Posted by: rachelanne229 | October 6, 2009

by any other name

they say a rose by any other name would smell as sweet.  ok, well shakespeare says it in romeo and juliet, which does not make it true.  we’ve discussed this statement a few times in english classes, and i waver back and forth about whether i believe it or not.  tonite, i don’t.

names are beautiful and unique.  if my name were clarisse instead of rachel, i’m sure my life would’ve ended up at least slightly different.  if you call a rose a stinging nettle, for example, the romantic implications of roses could be lost forever.  usually i am a fan of indulging the sense.  i don’t care if my meal is aesthetically appealing– i just want it to taste good.  that chocolate cake doesn’t need to be adorned with cherries and chocolate shavings and named a fancy french word for it to taste delectable and melt in my mouth.  it can fulfill its purpose just fine no matter what it’s called.  but if you want to really examine sensory pleasure, at the highest level of quality, i believe you have to take naming into account.
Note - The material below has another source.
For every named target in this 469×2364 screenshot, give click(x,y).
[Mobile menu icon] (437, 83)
words and names hold great value, in american culture and numerous others.  australian aboriginal traditions and place names come quickly to mind.  when you get down to it, or up to it, in the case of divine and powerful, and just plain classy names, the name matters.  so when shakespeare says “a rose by any other name…,” i disagree.  maybe a pen by any other name.  maybe a table lamp or a fork by any other name.  but nothing so romantic as a rose or the aurora borealis or katahdin.  these names have so much attached and have so many deep-seeded emotional/spiritual/passionate connotations that changing them to anything else would significantly diminish the value of the item being described.
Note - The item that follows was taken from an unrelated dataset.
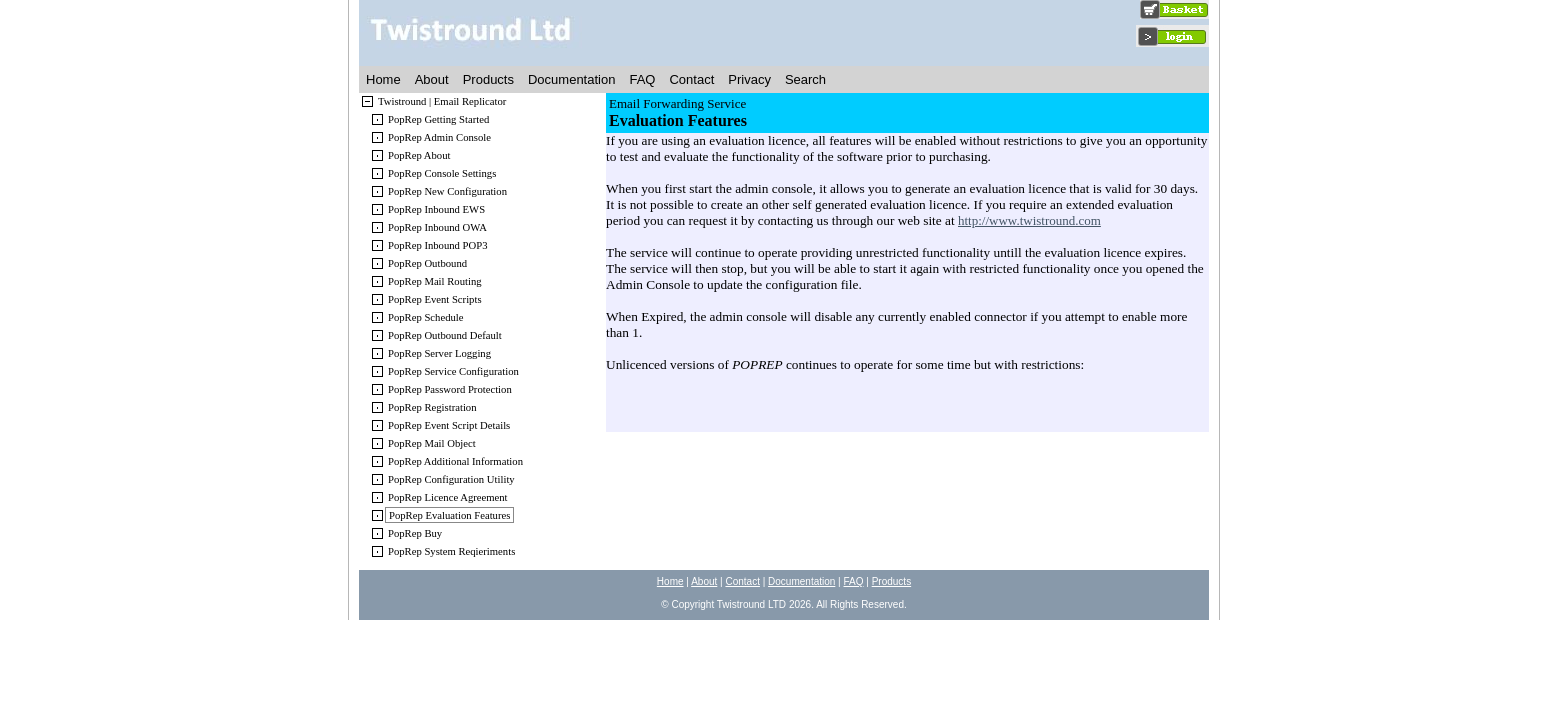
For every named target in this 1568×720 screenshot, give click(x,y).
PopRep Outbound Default (445, 335)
additionally, names and words vary a great deal by language.  i don’t claim to be a linguist, but i know that “love” in one language cannot directly translate to “love” in another language, and that each language deals with names for “love” in a unique fashion.  to change the word for “love” to a universal name would desecrate the word and cause a tremendous loss of meaning.

perhaps the word “dandelion” could’ve been substituted for the word “rose” hundreds of years ago before people started making romantic connections and writing sonnets and connecting monumental amounts of symbolism with this name, but not now, and not in romeo’s and juliet’s time either.